◆ ABOUT THIS TASK ◆
Start at the line below containing "Archivos adjuntos (Opcional) (424, 941)" and stop at the line containing "[Is Your Team". Repeat every line of that stretch exactly, and nothing outside it.

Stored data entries

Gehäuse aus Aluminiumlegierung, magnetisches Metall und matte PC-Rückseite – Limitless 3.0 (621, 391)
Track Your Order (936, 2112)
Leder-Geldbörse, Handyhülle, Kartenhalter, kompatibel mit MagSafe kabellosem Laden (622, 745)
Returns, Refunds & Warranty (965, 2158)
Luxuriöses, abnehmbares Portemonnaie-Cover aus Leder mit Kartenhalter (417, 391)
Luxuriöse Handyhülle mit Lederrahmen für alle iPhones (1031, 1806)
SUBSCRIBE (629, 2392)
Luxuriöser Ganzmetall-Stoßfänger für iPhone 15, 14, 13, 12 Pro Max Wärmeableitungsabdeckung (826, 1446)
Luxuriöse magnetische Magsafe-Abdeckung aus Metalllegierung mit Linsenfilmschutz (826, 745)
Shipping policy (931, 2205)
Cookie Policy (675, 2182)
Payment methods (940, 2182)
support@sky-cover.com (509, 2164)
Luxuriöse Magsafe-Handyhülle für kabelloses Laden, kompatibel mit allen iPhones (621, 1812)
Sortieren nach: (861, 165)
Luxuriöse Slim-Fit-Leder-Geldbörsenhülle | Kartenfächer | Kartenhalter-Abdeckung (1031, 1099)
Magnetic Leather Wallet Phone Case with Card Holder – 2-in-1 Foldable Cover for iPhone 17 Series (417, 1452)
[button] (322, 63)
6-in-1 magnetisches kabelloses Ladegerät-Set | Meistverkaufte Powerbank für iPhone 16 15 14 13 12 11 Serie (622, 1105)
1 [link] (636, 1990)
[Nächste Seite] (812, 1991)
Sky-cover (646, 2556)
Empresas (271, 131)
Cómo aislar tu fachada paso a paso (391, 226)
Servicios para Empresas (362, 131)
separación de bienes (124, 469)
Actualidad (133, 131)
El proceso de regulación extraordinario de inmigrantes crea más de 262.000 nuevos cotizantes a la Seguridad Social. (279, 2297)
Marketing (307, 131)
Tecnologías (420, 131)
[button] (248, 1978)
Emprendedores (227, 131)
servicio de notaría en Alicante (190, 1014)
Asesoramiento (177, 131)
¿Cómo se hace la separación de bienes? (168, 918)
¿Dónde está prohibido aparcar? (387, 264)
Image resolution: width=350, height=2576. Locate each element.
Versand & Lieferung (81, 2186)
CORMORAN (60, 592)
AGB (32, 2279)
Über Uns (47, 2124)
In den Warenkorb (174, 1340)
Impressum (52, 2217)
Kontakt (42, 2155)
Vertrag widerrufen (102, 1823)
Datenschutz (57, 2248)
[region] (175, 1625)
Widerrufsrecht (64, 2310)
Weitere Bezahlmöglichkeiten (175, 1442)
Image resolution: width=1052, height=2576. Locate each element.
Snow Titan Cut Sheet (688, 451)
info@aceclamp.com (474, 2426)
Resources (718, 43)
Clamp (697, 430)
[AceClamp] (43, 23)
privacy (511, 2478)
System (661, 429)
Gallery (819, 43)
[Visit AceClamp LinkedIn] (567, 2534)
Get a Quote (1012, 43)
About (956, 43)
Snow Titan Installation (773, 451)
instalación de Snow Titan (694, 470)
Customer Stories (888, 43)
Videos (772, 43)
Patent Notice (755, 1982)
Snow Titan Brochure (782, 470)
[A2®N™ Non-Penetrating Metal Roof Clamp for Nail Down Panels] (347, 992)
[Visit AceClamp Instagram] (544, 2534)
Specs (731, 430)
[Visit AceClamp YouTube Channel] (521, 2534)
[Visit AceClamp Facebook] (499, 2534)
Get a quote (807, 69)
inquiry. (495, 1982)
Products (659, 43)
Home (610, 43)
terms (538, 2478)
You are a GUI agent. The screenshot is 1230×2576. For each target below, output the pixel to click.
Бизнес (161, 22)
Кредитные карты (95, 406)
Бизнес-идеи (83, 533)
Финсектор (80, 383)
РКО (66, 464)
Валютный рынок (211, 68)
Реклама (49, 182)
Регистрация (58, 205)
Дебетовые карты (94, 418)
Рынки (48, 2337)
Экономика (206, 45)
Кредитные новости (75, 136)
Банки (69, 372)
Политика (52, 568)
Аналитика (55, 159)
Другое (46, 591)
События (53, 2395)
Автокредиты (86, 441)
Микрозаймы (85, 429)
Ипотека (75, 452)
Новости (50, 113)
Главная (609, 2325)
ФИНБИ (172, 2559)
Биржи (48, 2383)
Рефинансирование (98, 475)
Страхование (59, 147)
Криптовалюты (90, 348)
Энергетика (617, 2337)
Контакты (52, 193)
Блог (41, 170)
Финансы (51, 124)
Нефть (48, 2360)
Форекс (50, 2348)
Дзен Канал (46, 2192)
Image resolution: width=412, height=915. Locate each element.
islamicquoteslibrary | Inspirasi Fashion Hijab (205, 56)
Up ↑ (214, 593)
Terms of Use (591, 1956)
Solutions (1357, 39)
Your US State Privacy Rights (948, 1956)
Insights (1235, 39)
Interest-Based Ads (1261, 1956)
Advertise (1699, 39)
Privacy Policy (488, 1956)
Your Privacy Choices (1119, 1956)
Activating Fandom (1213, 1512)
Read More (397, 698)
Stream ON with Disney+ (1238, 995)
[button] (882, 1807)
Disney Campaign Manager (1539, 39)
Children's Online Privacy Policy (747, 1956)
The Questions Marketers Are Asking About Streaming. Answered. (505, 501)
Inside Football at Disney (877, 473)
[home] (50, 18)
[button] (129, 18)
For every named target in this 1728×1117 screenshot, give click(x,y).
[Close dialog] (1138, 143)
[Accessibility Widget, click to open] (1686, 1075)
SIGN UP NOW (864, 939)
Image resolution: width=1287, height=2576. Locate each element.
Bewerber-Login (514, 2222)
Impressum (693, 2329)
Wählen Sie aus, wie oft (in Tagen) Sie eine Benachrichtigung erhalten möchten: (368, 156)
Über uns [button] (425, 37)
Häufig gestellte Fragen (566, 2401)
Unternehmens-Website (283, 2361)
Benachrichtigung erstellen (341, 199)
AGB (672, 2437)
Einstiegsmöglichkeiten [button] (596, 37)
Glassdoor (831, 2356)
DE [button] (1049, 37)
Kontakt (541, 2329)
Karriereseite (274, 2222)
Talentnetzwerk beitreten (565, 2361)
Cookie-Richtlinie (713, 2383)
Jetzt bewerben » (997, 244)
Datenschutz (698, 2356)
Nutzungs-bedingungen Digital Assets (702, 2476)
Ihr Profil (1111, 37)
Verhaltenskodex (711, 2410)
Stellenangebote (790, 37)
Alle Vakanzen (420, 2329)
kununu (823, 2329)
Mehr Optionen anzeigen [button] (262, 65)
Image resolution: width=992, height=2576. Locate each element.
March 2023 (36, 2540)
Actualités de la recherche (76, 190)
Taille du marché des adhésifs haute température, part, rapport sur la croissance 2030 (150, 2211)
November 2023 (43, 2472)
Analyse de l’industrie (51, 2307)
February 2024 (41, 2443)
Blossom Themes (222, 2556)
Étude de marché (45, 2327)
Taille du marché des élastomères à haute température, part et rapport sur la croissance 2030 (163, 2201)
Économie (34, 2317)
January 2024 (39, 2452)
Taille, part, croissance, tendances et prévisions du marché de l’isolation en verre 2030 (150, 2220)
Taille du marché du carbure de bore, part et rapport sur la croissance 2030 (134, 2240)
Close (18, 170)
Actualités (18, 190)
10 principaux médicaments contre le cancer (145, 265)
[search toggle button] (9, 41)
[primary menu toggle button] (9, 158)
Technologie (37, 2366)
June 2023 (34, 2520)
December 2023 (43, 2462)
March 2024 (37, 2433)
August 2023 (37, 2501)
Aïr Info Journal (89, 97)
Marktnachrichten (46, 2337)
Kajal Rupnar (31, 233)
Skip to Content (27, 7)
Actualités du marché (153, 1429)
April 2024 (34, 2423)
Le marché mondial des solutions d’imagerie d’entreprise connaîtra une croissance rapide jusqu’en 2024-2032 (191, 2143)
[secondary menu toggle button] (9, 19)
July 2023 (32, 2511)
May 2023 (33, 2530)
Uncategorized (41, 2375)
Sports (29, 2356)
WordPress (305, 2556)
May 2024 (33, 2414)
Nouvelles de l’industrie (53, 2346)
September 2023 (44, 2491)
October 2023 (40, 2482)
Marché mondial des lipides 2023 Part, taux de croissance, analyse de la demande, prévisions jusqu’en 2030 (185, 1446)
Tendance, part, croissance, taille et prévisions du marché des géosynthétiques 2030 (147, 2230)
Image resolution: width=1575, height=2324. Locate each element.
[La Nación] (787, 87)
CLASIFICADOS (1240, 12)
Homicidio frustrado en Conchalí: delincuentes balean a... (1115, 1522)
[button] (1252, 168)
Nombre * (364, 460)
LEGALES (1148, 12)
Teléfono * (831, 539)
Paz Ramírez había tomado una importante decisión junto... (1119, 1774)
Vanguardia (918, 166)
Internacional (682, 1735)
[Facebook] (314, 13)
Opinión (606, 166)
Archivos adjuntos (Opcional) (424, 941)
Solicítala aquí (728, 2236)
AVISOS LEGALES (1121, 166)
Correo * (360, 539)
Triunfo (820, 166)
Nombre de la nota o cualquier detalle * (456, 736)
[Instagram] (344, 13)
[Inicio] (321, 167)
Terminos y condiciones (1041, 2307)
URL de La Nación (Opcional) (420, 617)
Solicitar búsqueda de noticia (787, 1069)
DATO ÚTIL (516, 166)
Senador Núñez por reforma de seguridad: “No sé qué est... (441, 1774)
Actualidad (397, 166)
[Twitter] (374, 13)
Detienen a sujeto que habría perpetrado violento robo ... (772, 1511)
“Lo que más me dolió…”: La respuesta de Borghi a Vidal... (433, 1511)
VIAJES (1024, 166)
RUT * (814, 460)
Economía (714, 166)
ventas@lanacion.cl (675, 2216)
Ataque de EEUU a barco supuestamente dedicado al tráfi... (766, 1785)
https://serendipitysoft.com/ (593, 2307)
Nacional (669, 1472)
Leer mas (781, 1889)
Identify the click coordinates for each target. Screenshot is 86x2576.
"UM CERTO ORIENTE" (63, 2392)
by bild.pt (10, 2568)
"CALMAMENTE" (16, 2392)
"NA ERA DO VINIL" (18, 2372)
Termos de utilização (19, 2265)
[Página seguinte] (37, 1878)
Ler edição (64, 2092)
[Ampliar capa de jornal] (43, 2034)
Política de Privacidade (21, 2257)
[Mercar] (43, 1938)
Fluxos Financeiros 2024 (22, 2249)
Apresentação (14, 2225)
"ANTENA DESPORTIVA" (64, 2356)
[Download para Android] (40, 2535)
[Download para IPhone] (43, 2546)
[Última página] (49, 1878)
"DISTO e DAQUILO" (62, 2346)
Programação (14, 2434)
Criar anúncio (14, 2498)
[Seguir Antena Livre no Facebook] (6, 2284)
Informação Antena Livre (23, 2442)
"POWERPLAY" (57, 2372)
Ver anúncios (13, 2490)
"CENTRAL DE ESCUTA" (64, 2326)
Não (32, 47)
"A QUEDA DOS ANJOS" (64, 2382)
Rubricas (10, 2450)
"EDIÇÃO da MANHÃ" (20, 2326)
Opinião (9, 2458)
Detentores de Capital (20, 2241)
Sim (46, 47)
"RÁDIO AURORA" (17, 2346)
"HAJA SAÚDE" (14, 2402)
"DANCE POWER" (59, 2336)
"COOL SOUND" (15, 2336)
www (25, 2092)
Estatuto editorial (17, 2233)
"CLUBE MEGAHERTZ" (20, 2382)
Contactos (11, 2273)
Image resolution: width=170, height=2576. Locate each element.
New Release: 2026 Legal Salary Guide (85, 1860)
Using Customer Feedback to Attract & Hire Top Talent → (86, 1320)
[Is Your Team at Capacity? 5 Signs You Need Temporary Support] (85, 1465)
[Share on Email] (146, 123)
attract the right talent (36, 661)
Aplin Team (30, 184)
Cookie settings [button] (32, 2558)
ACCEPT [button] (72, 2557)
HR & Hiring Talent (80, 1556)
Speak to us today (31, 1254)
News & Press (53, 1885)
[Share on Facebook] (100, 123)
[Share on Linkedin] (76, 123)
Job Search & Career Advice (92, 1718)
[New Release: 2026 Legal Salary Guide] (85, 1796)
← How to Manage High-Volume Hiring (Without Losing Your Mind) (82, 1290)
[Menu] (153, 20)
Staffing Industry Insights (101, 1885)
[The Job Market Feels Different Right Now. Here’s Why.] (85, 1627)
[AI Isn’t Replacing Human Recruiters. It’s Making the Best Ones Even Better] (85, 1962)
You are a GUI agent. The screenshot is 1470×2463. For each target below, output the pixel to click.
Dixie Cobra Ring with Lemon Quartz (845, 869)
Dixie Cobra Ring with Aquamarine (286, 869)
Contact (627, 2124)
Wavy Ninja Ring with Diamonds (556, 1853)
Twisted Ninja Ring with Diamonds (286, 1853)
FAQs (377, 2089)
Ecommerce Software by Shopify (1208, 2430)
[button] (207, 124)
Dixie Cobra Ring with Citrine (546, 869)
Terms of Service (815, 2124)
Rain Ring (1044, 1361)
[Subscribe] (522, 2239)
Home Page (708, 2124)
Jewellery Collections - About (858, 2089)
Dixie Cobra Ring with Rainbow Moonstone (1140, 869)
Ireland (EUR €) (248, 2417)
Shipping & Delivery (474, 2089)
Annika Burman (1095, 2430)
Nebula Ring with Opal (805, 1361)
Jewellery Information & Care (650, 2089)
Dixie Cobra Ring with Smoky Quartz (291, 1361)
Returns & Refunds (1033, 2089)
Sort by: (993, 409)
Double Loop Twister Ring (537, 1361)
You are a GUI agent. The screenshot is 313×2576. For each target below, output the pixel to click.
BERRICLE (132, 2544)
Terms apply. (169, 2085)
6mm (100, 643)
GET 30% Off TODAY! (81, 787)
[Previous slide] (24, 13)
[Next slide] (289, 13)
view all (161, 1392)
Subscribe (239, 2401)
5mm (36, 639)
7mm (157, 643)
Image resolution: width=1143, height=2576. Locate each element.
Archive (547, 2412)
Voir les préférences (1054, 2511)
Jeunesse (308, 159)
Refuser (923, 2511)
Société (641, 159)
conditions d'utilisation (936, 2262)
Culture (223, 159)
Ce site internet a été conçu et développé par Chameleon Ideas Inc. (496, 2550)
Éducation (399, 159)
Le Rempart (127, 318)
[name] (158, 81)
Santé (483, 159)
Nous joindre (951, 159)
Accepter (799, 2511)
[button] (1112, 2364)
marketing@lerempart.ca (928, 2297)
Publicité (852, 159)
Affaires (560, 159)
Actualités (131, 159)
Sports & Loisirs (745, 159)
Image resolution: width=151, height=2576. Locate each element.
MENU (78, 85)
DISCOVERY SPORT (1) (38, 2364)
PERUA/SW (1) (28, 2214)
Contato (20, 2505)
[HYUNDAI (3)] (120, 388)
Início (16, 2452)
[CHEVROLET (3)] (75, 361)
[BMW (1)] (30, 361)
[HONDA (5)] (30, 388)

◆ TASK RESULT ◆
Archivos adjuntos (Opcional) (424, 941)
Solicítala aquí (728, 2236)
AVISOS LEGALES (1121, 166)
Correo * (360, 539)
Triunfo (820, 166)
Nombre de la nota o cualquier detalle * (456, 736)
[Instagram] (344, 13)
[Inicio] (321, 167)
Terminos y condiciones (1041, 2307)
URL de La Nación (Opcional) (420, 617)
Solicitar búsqueda de noticia (787, 1069)
DATO ÚTIL (516, 166)
Senador Núñez por reforma de seguridad: “No sé qué est... (441, 1774)
Actualidad (397, 166)
[Twitter] (374, 13)
Detienen a sujeto que habría perpetrado violento robo ... (772, 1511)
“Lo que más me dolió…”: La respuesta de Borghi a Vidal... (433, 1511)
VIAJES (1024, 166)
RUT * (814, 460)
Economía (714, 166)
ventas@lanacion.cl (675, 2216)
Ataque de EEUU a barco supuestamente dedicado al tráfi... (766, 1785)
https://serendipitysoft.com/ (593, 2307)
Nacional (669, 1472)
Leer mas (781, 1889)
Identify the click coordinates for each target. Screenshot is 86x2576.
"UM CERTO ORIENTE" (63, 2392)
by bild.pt (10, 2568)
"CALMAMENTE" (16, 2392)
"NA ERA DO VINIL" (18, 2372)
Termos de utilização (19, 2265)
[Página seguinte] (37, 1878)
Ler edição (64, 2092)
[Ampliar capa de jornal] (43, 2034)
Política de Privacidade (21, 2257)
[Mercar] (43, 1938)
Fluxos Financeiros 2024 (22, 2249)
Apresentação (14, 2225)
"ANTENA DESPORTIVA" (64, 2356)
[Download para Android] (40, 2535)
[Download para IPhone] (43, 2546)
[Última página] (49, 1878)
"DISTO e DAQUILO" (62, 2346)
Programação (14, 2434)
Criar anúncio (14, 2498)
[Seguir Antena Livre no Facebook] (6, 2284)
Informação Antena Livre (23, 2442)
"POWERPLAY" (57, 2372)
Ver anúncios (13, 2490)
"CENTRAL DE ESCUTA" (64, 2326)
Não (32, 47)
"A QUEDA DOS ANJOS" (64, 2382)
Rubricas (10, 2450)
"EDIÇÃO da MANHÃ" (20, 2326)
Opinião (9, 2458)
Detentores de Capital (20, 2241)
Sim (46, 47)
"RÁDIO AURORA" (17, 2346)
"HAJA SAÚDE" (14, 2402)
"DANCE POWER" (59, 2336)
"COOL SOUND" (15, 2336)
www (25, 2092)
Estatuto editorial (17, 2233)
"CLUBE MEGAHERTZ" (20, 2382)
Contactos (11, 2273)
Image resolution: width=170, height=2576. Locate each element.
New Release: 2026 Legal Salary Guide (85, 1860)
Using Customer Feedback to Attract & Hire Top Talent → (86, 1320)
[Is Your Team at Capacity? 5 Signs You Need Temporary Support] (85, 1465)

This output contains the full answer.